● Directions for this task
Report each line of the records below that contains the string "width", copying those lines in full.

● Provided entries
%%
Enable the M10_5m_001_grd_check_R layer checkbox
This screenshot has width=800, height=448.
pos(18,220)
%%
%%
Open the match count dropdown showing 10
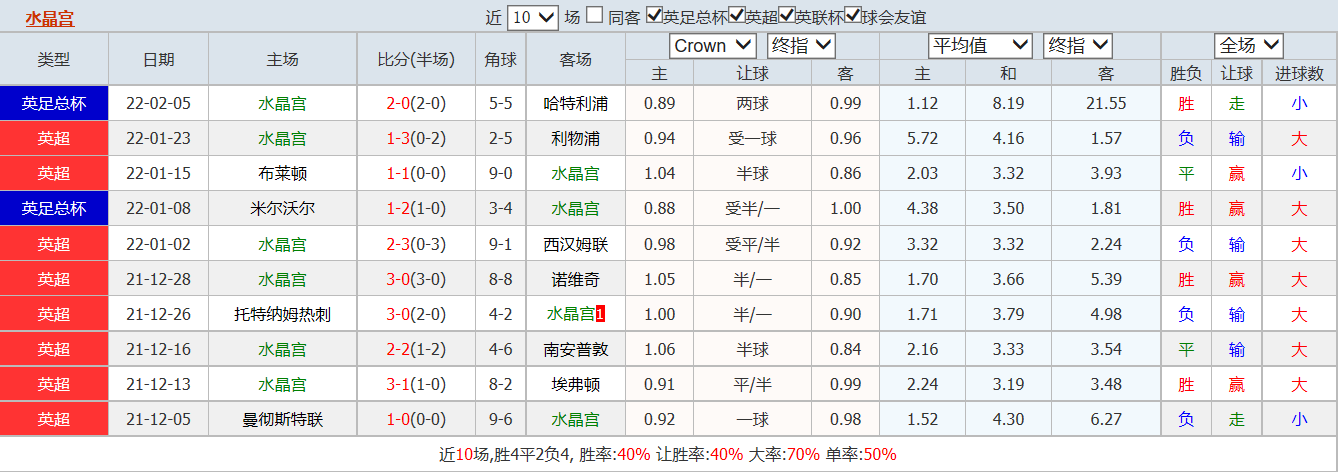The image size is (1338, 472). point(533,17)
%%
%%
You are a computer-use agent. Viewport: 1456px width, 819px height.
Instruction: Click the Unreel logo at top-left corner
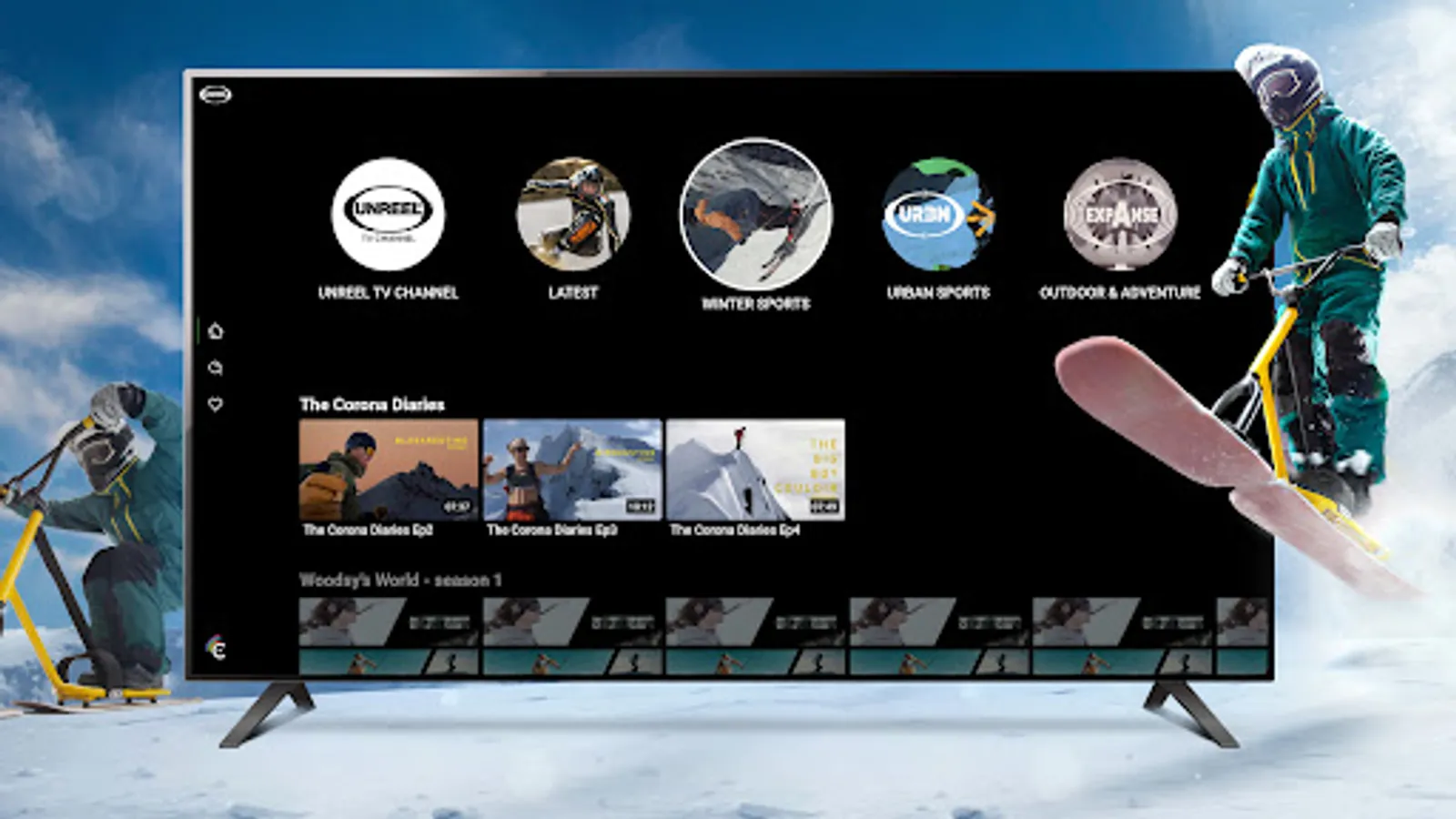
%%
● The response
This screenshot has width=800, height=448.
You are a computer-use agent. Viewport: 1456px width, 819px height.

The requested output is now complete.